But there is another reading411 which is more consonant with other passages, and therefore probably to be preferred; viz. that which represents “the [pg 189] Word” as the Mediator or Propitiation through whom the oblation is made. We have that idea distinctly expressed in a former passage412, in which he speaks, in reference to this very text of Malachi, of the Church as offering through Jesus Christ; and it is implied in the Fragment, in which he speaks of our offering these things “with remembrance (ἐν τῇ ἀναμνήσει) of the Lord413.”
But whichever reading we take, there is no foundation for the idea of a propitiatory sacrifice of Christ under the figure and appearance of the consecrated elements.
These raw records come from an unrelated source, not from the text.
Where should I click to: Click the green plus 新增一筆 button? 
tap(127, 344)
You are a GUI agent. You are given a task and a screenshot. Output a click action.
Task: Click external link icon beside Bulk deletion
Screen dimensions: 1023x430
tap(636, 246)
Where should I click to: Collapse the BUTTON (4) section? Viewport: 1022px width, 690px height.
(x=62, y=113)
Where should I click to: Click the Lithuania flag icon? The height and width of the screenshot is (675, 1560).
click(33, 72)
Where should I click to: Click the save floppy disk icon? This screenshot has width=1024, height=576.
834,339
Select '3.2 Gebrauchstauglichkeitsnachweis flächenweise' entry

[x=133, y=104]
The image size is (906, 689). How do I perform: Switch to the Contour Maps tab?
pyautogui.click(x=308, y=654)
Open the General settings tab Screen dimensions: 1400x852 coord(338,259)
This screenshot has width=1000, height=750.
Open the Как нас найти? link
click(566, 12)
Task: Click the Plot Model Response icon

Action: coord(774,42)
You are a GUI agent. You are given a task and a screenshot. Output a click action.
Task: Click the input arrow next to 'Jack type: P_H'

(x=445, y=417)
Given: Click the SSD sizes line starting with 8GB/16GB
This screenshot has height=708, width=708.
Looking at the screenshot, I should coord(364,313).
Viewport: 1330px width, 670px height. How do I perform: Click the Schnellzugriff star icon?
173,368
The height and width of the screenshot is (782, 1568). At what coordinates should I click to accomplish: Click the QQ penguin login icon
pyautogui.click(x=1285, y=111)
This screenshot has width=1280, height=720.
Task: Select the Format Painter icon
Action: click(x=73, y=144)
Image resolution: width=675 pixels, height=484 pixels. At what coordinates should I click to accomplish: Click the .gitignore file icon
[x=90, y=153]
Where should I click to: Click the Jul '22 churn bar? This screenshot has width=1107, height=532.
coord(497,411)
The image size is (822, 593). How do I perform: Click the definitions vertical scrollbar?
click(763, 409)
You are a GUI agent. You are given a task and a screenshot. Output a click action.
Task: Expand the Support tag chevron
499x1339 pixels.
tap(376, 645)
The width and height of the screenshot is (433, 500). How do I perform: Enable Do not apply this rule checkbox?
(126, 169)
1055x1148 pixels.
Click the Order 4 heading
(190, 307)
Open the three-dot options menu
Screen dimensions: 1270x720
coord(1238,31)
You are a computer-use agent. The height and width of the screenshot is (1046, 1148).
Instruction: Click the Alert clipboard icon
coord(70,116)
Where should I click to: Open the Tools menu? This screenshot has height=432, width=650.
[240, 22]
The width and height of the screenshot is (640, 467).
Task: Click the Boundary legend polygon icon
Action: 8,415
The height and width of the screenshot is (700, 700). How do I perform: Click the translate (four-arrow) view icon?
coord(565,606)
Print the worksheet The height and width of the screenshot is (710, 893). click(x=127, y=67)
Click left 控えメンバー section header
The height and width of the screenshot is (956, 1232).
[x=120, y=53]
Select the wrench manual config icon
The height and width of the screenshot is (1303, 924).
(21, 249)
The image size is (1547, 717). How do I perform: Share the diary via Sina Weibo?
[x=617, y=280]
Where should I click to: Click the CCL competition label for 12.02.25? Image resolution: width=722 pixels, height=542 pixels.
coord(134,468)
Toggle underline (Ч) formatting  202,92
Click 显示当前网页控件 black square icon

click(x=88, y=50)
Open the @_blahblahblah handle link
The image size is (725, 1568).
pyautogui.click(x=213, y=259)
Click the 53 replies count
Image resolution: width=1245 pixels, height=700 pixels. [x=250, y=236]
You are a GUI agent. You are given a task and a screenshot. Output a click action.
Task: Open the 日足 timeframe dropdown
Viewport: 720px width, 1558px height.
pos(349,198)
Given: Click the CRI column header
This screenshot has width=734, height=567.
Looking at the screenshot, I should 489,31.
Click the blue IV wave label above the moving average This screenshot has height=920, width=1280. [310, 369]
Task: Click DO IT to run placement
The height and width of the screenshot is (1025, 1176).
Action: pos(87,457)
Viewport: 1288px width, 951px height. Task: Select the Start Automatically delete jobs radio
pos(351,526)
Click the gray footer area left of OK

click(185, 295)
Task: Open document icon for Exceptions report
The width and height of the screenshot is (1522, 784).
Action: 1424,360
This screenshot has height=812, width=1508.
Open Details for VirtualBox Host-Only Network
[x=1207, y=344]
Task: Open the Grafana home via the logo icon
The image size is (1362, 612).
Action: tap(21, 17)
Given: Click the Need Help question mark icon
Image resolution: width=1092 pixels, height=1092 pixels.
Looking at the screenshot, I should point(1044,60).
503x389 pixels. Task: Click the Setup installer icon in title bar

Both this latter quotation from the “Heresies” and the Fragment are opposed to the notion of any substantial change in the elements. The former speaks of the bread after consecration as “not common bread,” implying that it is still bread, although [pg 190] adapted to a sacred and mysterious use; and as “consisting of two things, an earthly and a heavenly414” (meaning probably the elements themselves and the body and blood of Christ), whereas the notion of transubstantiation requires that there should be nothing of the earthly really left after the consecration. The fragment still more explicitly calls them figures at the very time that we partake of them. It is true that the view of Irenæus differs equally from ordinary Protestant notions, and indeed is more positive than that of the English Church; but we are to bear in mind that the Fathers did not always speak with logical accuracy. Their language has been brought forward in support of the theory of transubstantiation, and therefore it has become necessary to show that they did not write on that theory. It is not equally requisite that we should be able to construct a theory which shall explain all the figurative and imaginative language in which they expressed their faith in the real presence of Christ in the Sacrament. Irenæus certainly taught this doctrine, and that is enough for us of the Church of England, who do not concern ourselves to explain the manner of his presence. Some of us may agree with his manner of expressing it, but we do not require of others that they should agree with him.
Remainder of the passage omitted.